Effect of Diabetes on the Mechanisms of Intrathecal Antinociception of Sildenafil in Rats

The mechanism of intrathecal antinociceptive action of the phosphodiesterase 5 inhibitor sildenafil was assessed in diabetic rats using the formalin test. Intrathecal administration of sildenafil (12.5-50 microg) produced a dose-related antinociception during both phases of the formalin test in non-diabetic and diabetic rats.

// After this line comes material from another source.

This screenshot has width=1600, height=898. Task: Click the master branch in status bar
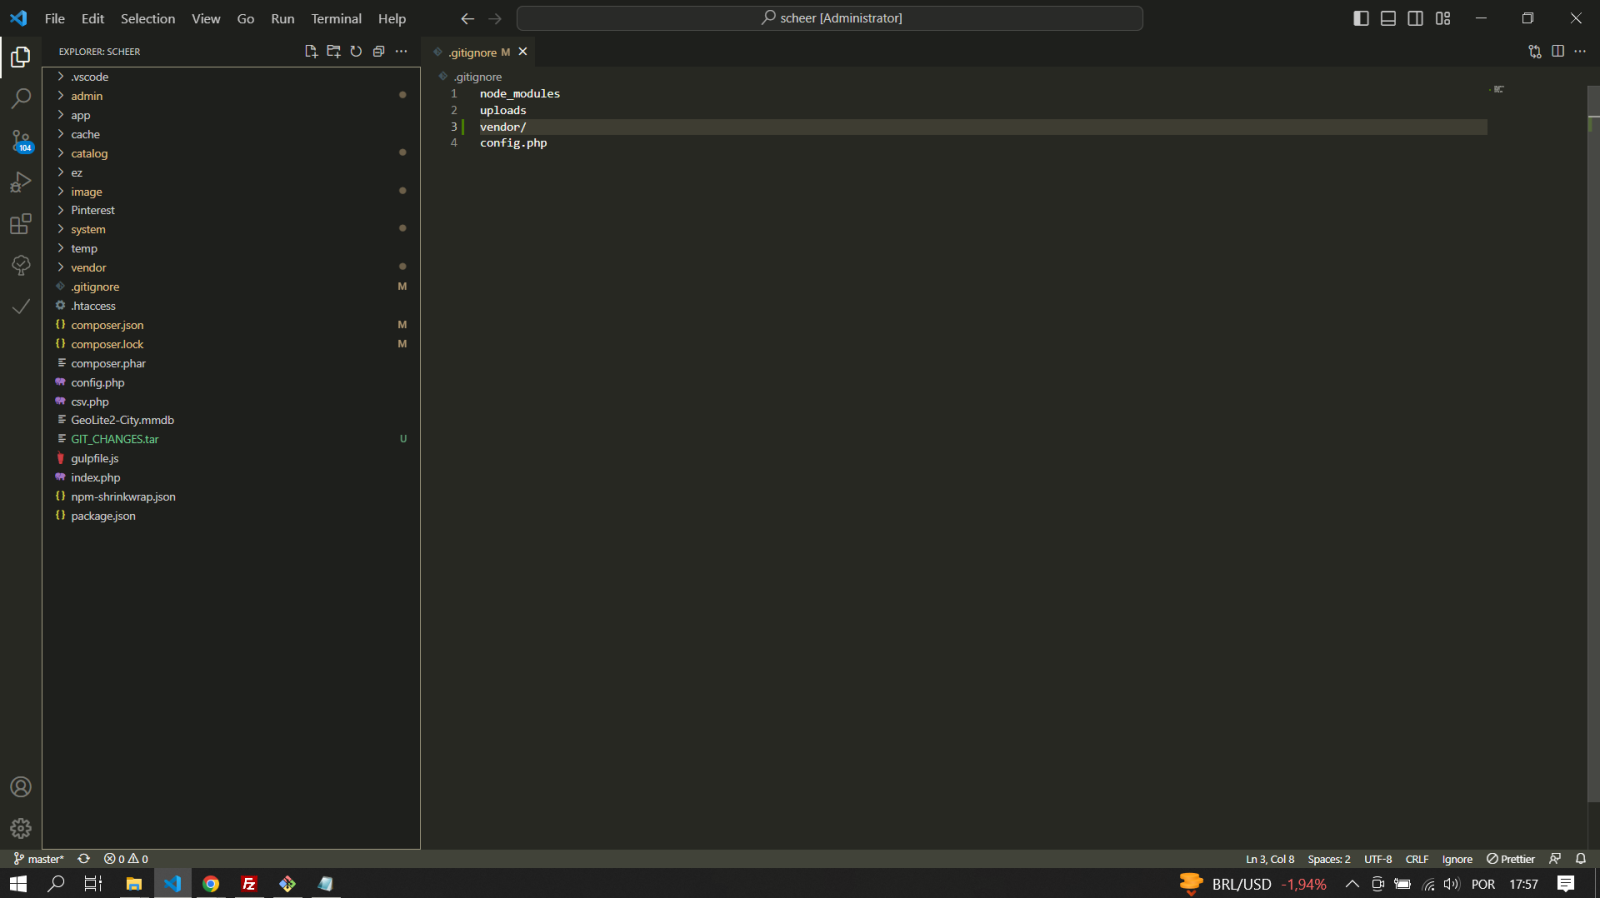[x=39, y=859]
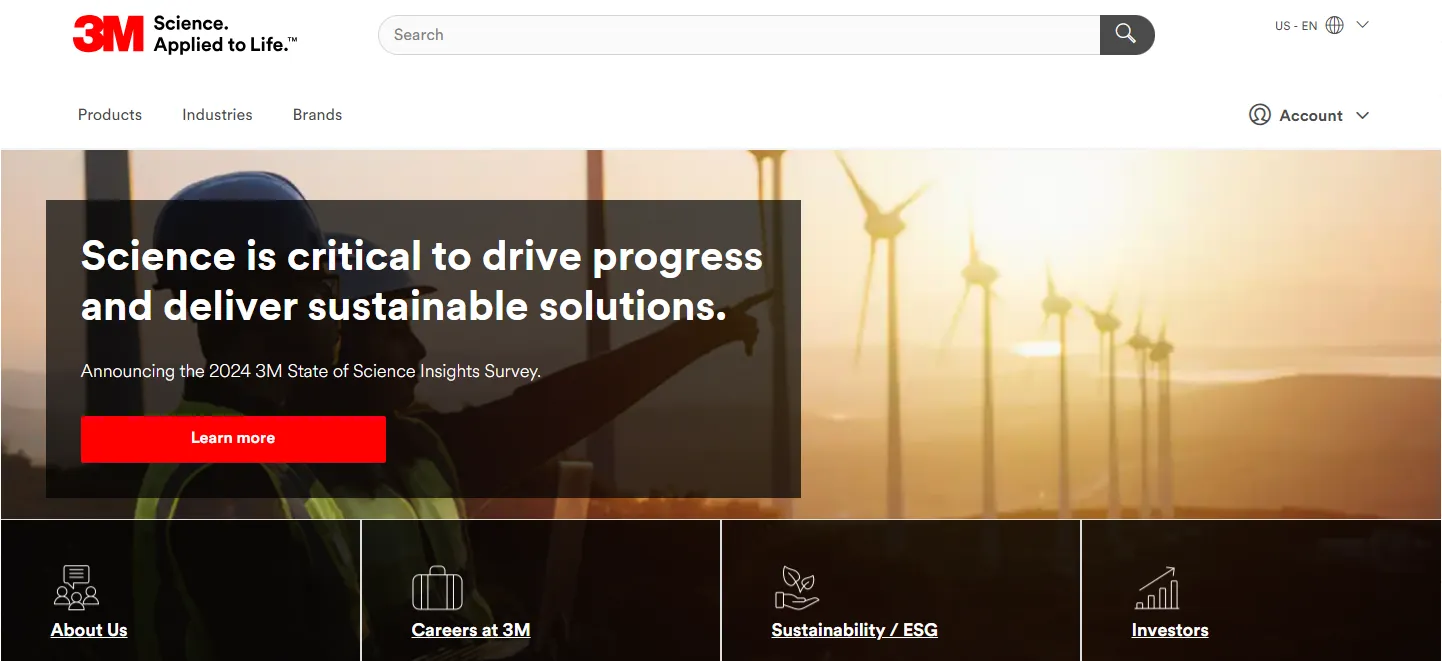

Intrathecal pretreatment with N-L-nitro-arginine methyl ester (L-NAME, nitric oxide (NO) synthase inhibitor, 1-50 microg), 1H-(1,2,4)-oxadiazolo(4,2-a)quinoxalin-1-one (ODQ, guanylyl cyclase inhibitor, 1-10 microg), KT5823 (protein kinase G (PKG) inhibitor, 5-500 ng), charybdotoxin (large-conductance Ca2+-activated K+ channel blocker, 0.01-1 ng), apamin (small-conductance Ca2+-activated K+ channel blocker, 0.1-3 ng) and glibenclamide (ATP-sensitive K+ channel blocker, 12.5-50 microg), but not N-D-nitro-arginine methyl ester (D-NAME, 50 microg) or saline, significantly diminished sildenafil (50 microg)-induced antinociception in non-diabetic rats. Intrathecal administration of ODQ, KT5823, apamin and glibenclamide, but not L-NAME nor charybdotoxin, reversed intrathecal antinociception induced by sildenafil in diabetic rats. Results suggest that sildenafil produces its intrathecal antinociceptive effect via activation of NO-cyclic GMP-PKG-K+ channels pathway in non-diabetic rats. Data suggest that diabetes leads to a dysfunction in NO and large-conductance Ca2+-activated K+ channels. Sildenafil could have a role in the pharmacotherapy of diabetes-associated pain.